È la pandemia ad aver costituito infatti il banco di prova, considerato quanto l’infezione da Sars-Cov-2 abbia avuto – e ha – delle ripercussioni diverse nell’uomo e nella donna. La presidente del Centro Studi Nazionale su Salute e Medicina di genere Giovannella Baggio, ad esempio, ha spiegato che le donne sono più “resistenti” al contagio da Covid-19 perché presentano un sistema immunitario più reattivo.
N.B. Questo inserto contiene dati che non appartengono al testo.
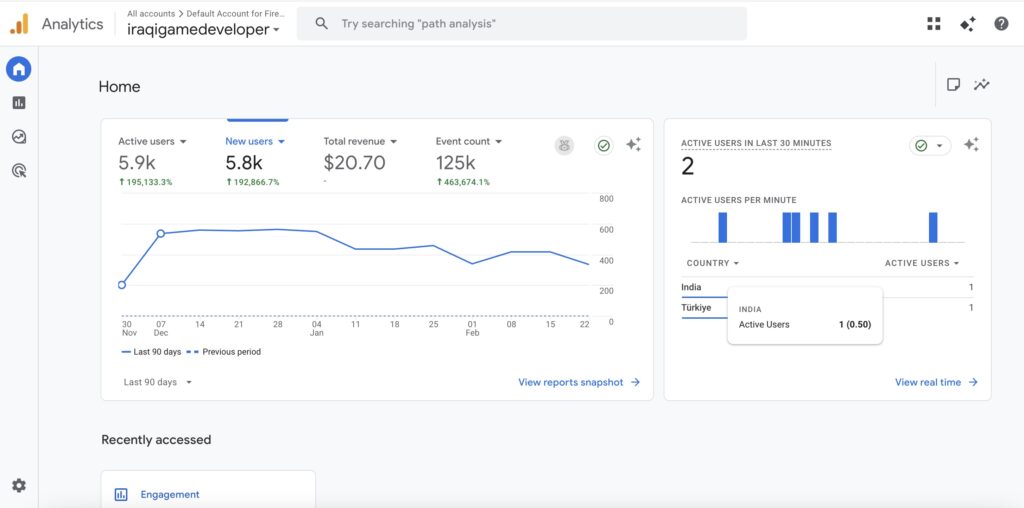Select the New users metric tab

point(255,142)
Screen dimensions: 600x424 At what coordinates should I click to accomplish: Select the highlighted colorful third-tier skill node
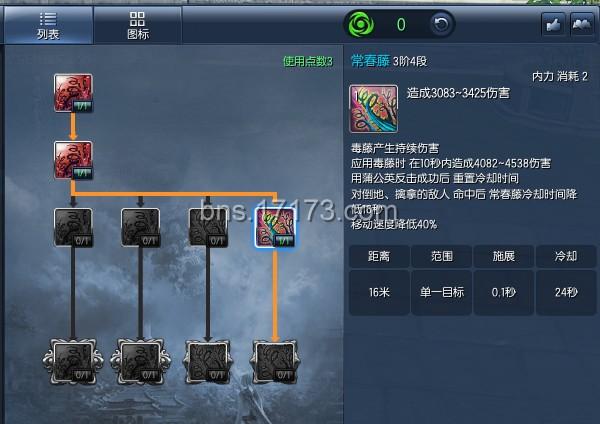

Mentre la ricerca redatta dagli Istituti di Ricovero e Cura a Carattere Scientifico (IRCCS) sottolinea come il genere sia “la lente attraverso cui è doveroso osservare le dimensioni di salute e di malattia delle persone”. Nel documento, in particolare, si legge che le “condizioni pre-esistenti, tra cui la patologia cardiovascolare, il diabete, l’obesità, la broncopneumopatia ostruttiva, i tumori, stati di immunosoppressione, sono alla base di una vulnerabilità biologica comune ai due sessi che, però, appare modulata da comportamenti e stili di vita che dimostrano una disparità di genere”.
Sembra dunque arrivato il momento di tener conto dell’asimmetria tra uomo e donna, non solo a livello biologico e riproduttivo, ma in virtù delle caratteristiche e dei bisogni specifici di ogni essere umano. Questo tipo di approccio risulta funzionale dal punto di vista medico, ma anche e soprattutto etico. Poiché quando si parla di malattie, terapie e sperimentazioni dei farmaci, è necessario considerare la centralità del paziente e quindi la personalizzazione del percorso di cura.